ESTseq parameter estimation is similar to conservation sequence parameter estimation. Given ESTseqs and the corresponding gene structures, distinct sets of parameters are estimated for the coding regions (excluding translation initiation and termination signals), UTRs, intron states, donor and acceptor splice site signals, and translation initiation and termination signals. For TWINSCAN_EST on C. elegans, 1st-order Markov chains were used for coding, UTR, intron states, and the translation initiation and termination signals. A 43-base-long, 2nd-order WAM was used for acceptor splice site signals and 9-base-long, 2nd-order WAM was used for donor splice site signals. Regions between 1000 bases and 150 bases upstream of the start of translation and downstream of the stop of translation were used as intergenic regions. Intergenic regions' ESTseqs were used as the null model for each state.

For N-SCAN_EST on human, the single 5' UTR state in TWINSCAN is replaced by four 5' UTR states. Those states are: a) unspliced UTR from transcription start site (TSS) to the translation start site; b) initial noncoding exon (from the TSS to the splice donor); c) internal noncoding exon (from acceptor to donor) and d) the noncoding segment of the exon from acceptor splice site to the start of translation [see 14 for details]. 5th-order Markov models were used for all ESTseq models except the acceptor and donor splice site models, which were the same as for worm.

When 5th order models are used for the worm data, as for human, all accuracies are within a fraction of a percent of those reported in this paper.

For training and evaluation purpose, human RefSeq mRNAs excluding the predicted XM_ accessions [3739], aligned to human genome Build 35/hg17 were downloaded from the UCSC genome browser [40]. The RefSeq annotation was then cleaned by removing genes with in frame stop codons. There were 17,798 transcripts remaining, 17,120 of which contain UTR annotations. In order to estimate the ESTseq parameters, single-gene ESTseqs were cut out from the whole chromosome ESTseq with an additional 1000 bases on each end as intergenic regions. Parameters were estimated from these single-gene ESTseqs and the corresponding gene structures.
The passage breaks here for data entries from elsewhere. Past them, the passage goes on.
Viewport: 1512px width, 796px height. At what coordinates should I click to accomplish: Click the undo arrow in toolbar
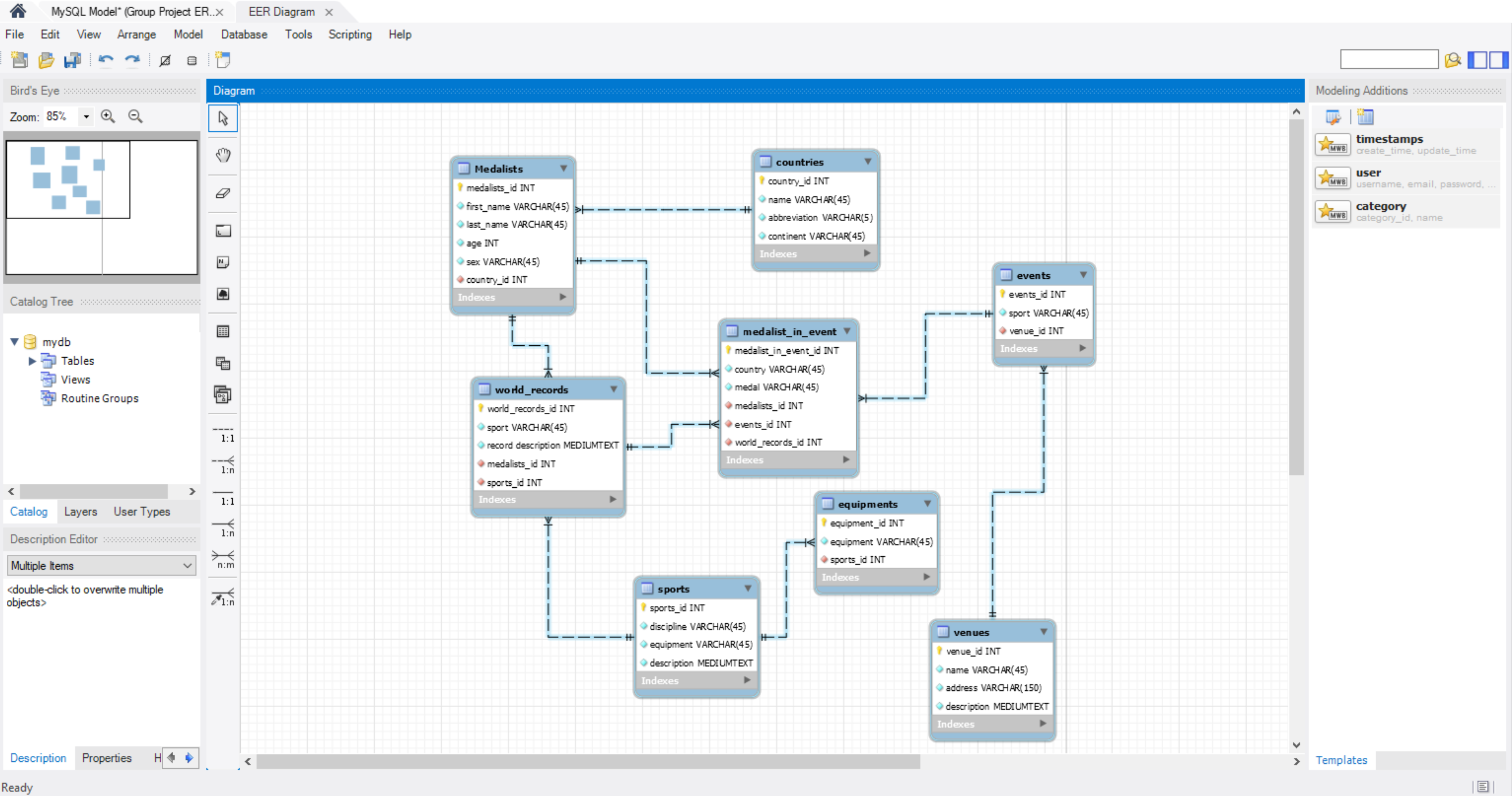(x=106, y=60)
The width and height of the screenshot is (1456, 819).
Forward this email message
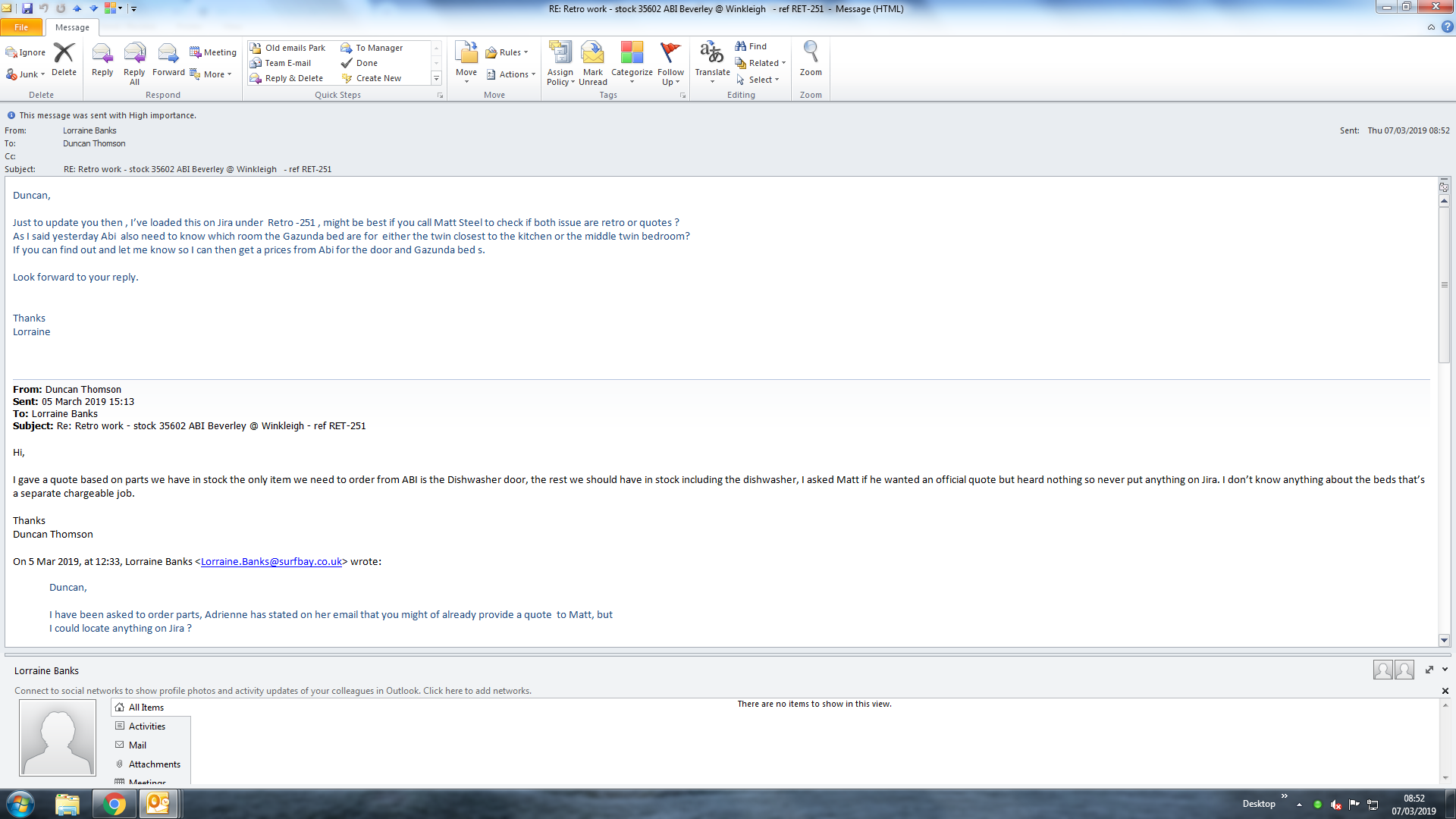pyautogui.click(x=168, y=61)
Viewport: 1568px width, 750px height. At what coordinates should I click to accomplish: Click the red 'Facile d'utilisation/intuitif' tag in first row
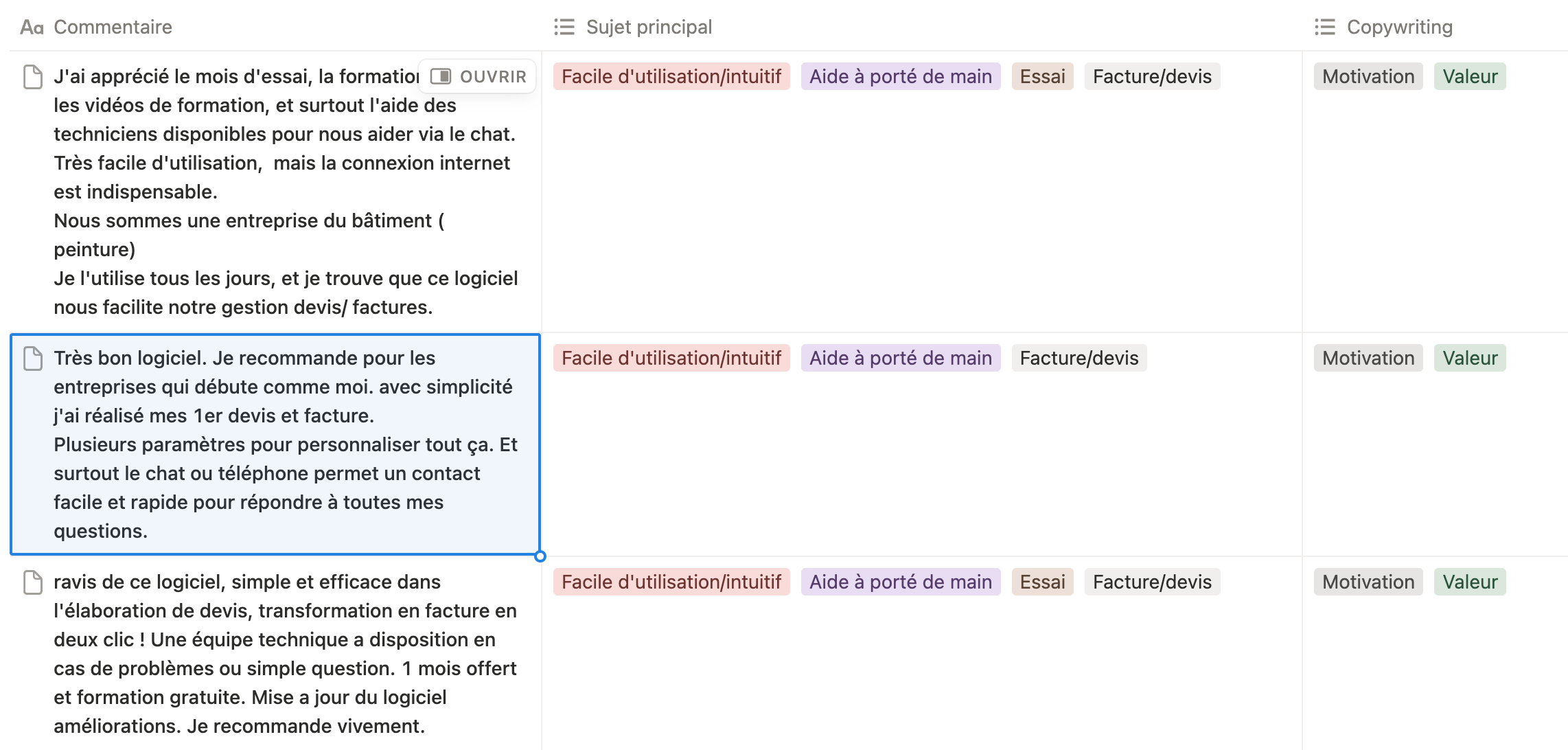tap(671, 76)
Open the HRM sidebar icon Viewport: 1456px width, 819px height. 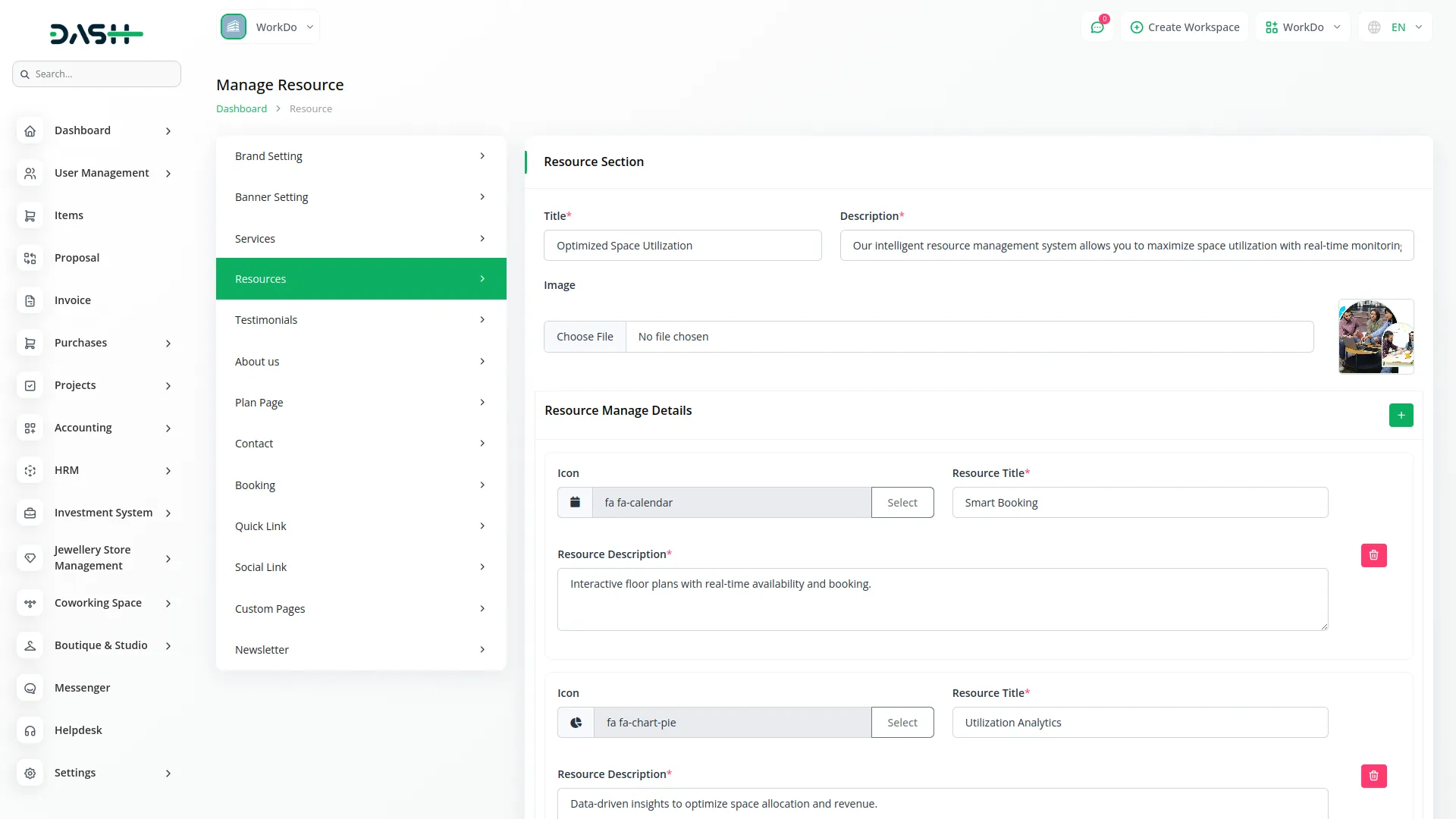[x=30, y=470]
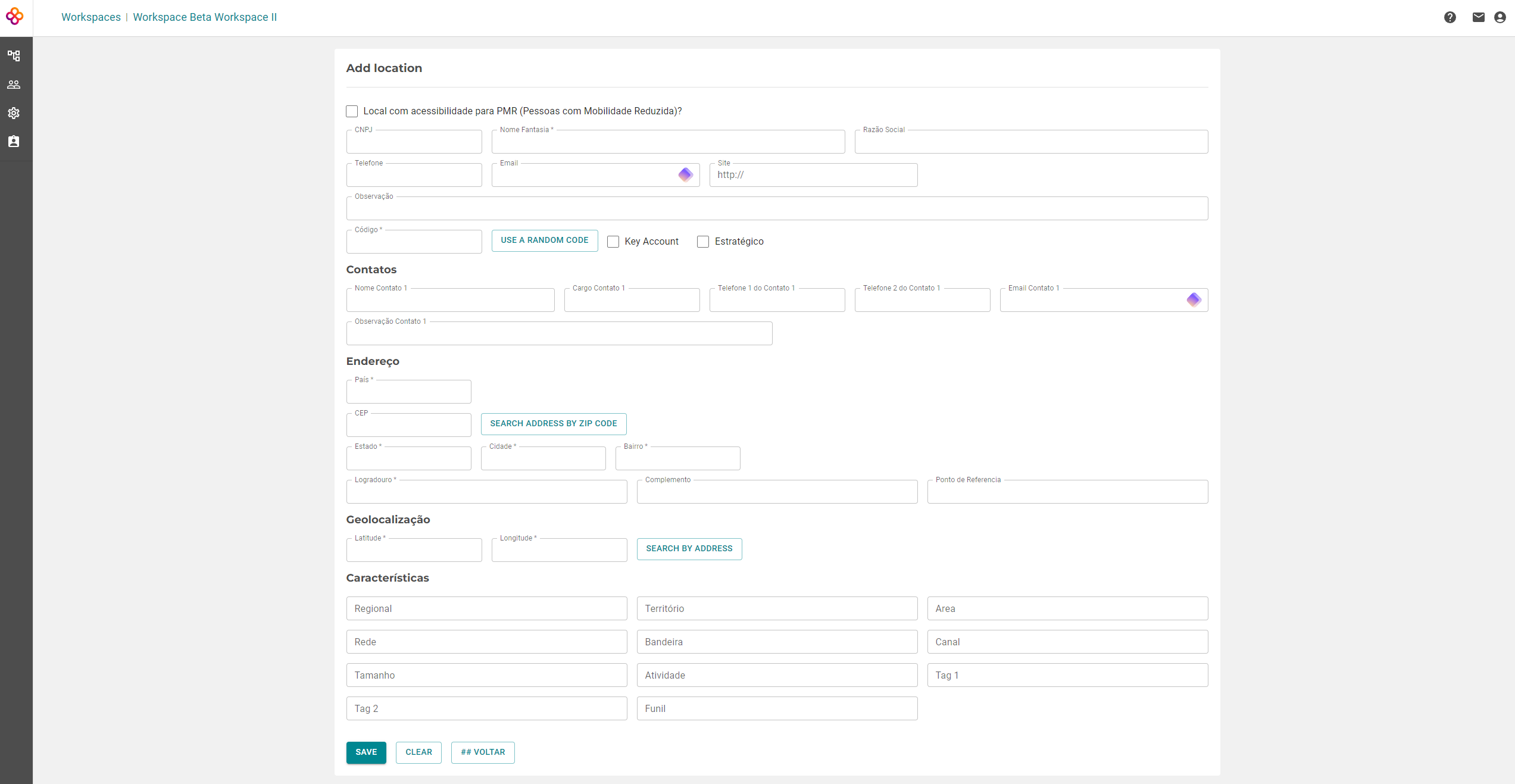The height and width of the screenshot is (784, 1515).
Task: Open the Estado field selector
Action: click(408, 459)
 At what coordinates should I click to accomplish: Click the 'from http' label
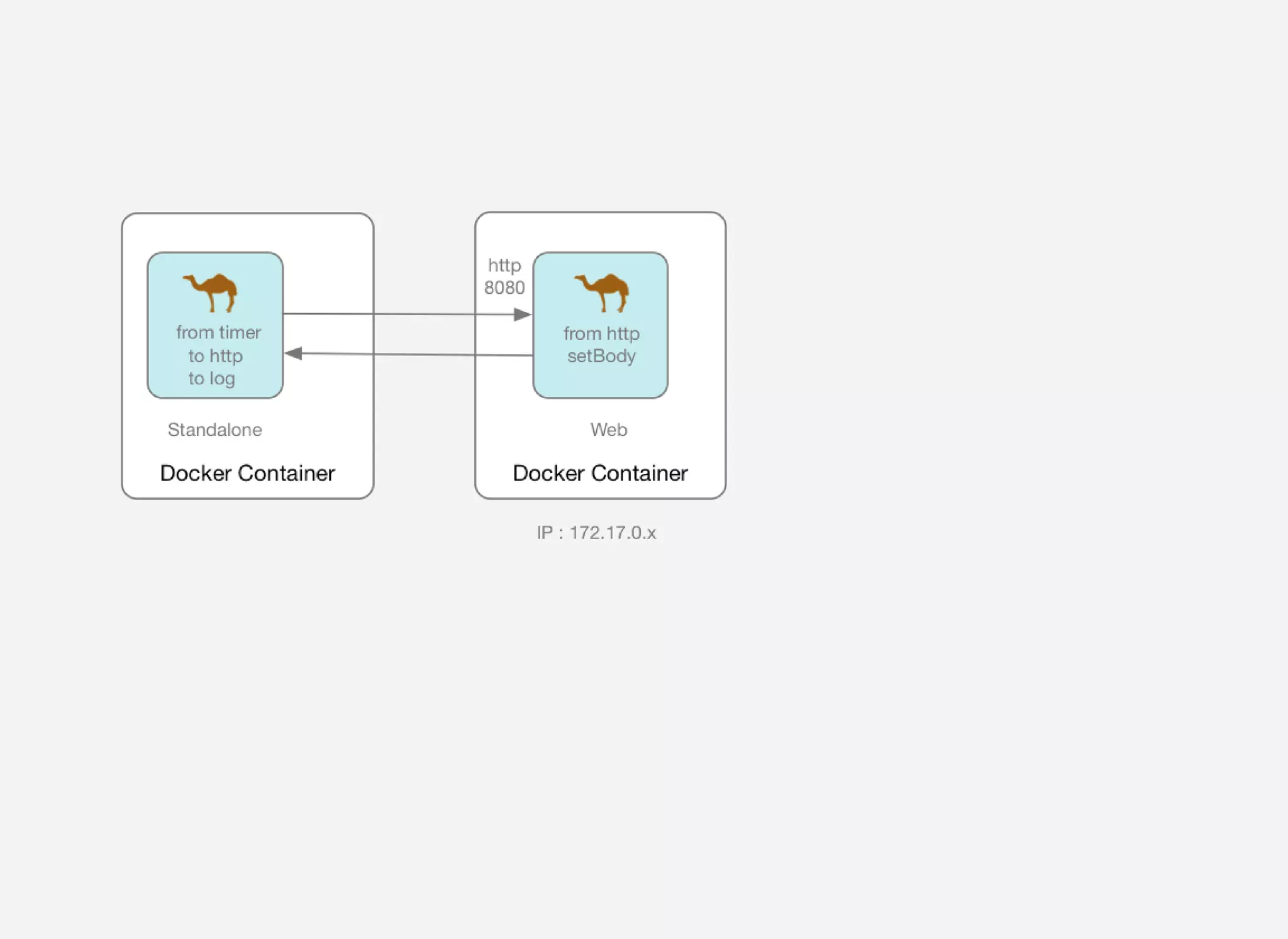point(601,333)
N-SCAN_EST and Augustus+ comparison on human chromosome 22

In order to do a fair comparison to AUGUSTUS+, BLAT alignments of all spliced human ESTs on human chromosome 22 (Build 35/hg17) were downloaded from the spliced human EST track in the UCSC genome browser [40] on March 12th, 2006. These EST alignments were input into both Augustus+ and N-SCAN_EST. EST parameters for N-SCAN_EST were estimated from the cleaned RefSeq annotations on chromosome 1, 2, 20 and 21. EST Parameters for Augustus+ were estimated by its author from chromosome 21.

Result evaluation

For the WS130 dataset, TWINSCAN_EST's performance was tested by 8-fold cross validation. The whole genome was split into fragments of about 500 kb. Each fragment was randomly assigned to one of the eight groups. TWINSCAN_EST was trained on fully confirmed genes from seven of the eight groups and run on the fragments from the eighth group to avoid training and testing on the same data set. For TWINSCAN_EST on the GAZE data set, no cross validation was applied. Parameters were estimated from all fully confirmed genes of WS130.